José Sócrates: Gostaria que se percebesse que sou amigo de infância… de juventude de Carlos Santos Silva e somos muito amigos, (…) passamos férias juntos há muitos anos… (…) a verdade é que fiquei a saber mais sobre os bens do eng. Carlos Santos Silva ontem [dia 21 de novembro de 2017], quando li estes factos, do que soube nos últimos trinta anos. Nunca perguntei nem nunca soube quanto é que o Carlos Santos Silva detinha. Portanto, não conhecia, até ler o que está aqui [no despacho de indiciação], o património do eng. Carlos Santos Silva. Bom, esse é o ponto mais importante. Mas eu não sei como é que o senhor doutor juiz quer conduzir o interrogatório, mas julgo que, do meu ponto de vista…

Juiz Carlos Alexandre: Esse ponto é fulcral, efetivamente.

José Sócrates: Sim.

Juiz Carlos Alexandre: Portanto, no seu dizer, não há qualquer conjunção no sentido de que as verbas que existiram nestas contas da Suíça [de Carlos Santos Silva] e que vieram transportadas para cá [para Portugal] aquando do RERT [Regime Excecional de Regularização Tributária ] fossem em alguma parte suas?

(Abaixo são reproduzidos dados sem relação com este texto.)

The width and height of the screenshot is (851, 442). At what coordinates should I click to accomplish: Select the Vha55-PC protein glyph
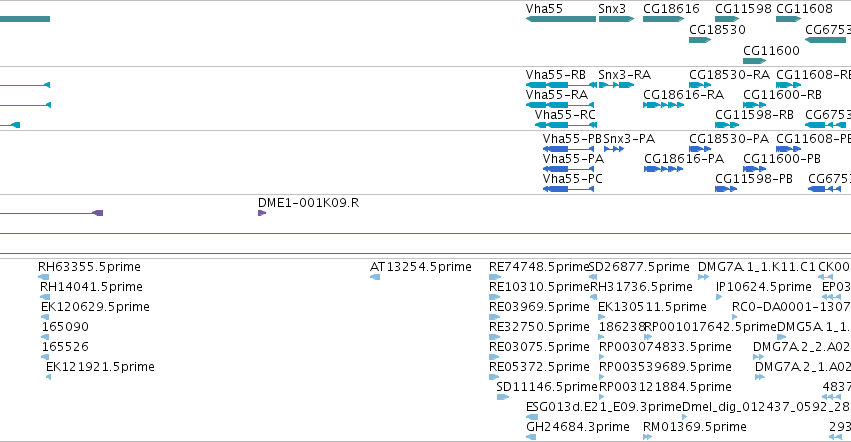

José Sócrates: Não só isso é falso, não só desminto perentoriamente isso, como também quero desmentir uma outra coisa a propósito da pergunta que me faz sobre o RERT. (…) O RERT I e o RERT II foram decisões tomadas de acordo com aquilo que o Governo na altura considerou ser o interesse do país (…) e não foi condicionado por nenhum interesse particular, repito, nenhum interesse particular. Nem era do meu conhecimento que o senhor eng. Carlos Silva tivesse ou não tivesse contas na Suíça. (…) A única coisa que sabia era que o senhor eng. Carlos Santos Silva era um homem de posses, porque sempre o conheci, como digo, como empresário.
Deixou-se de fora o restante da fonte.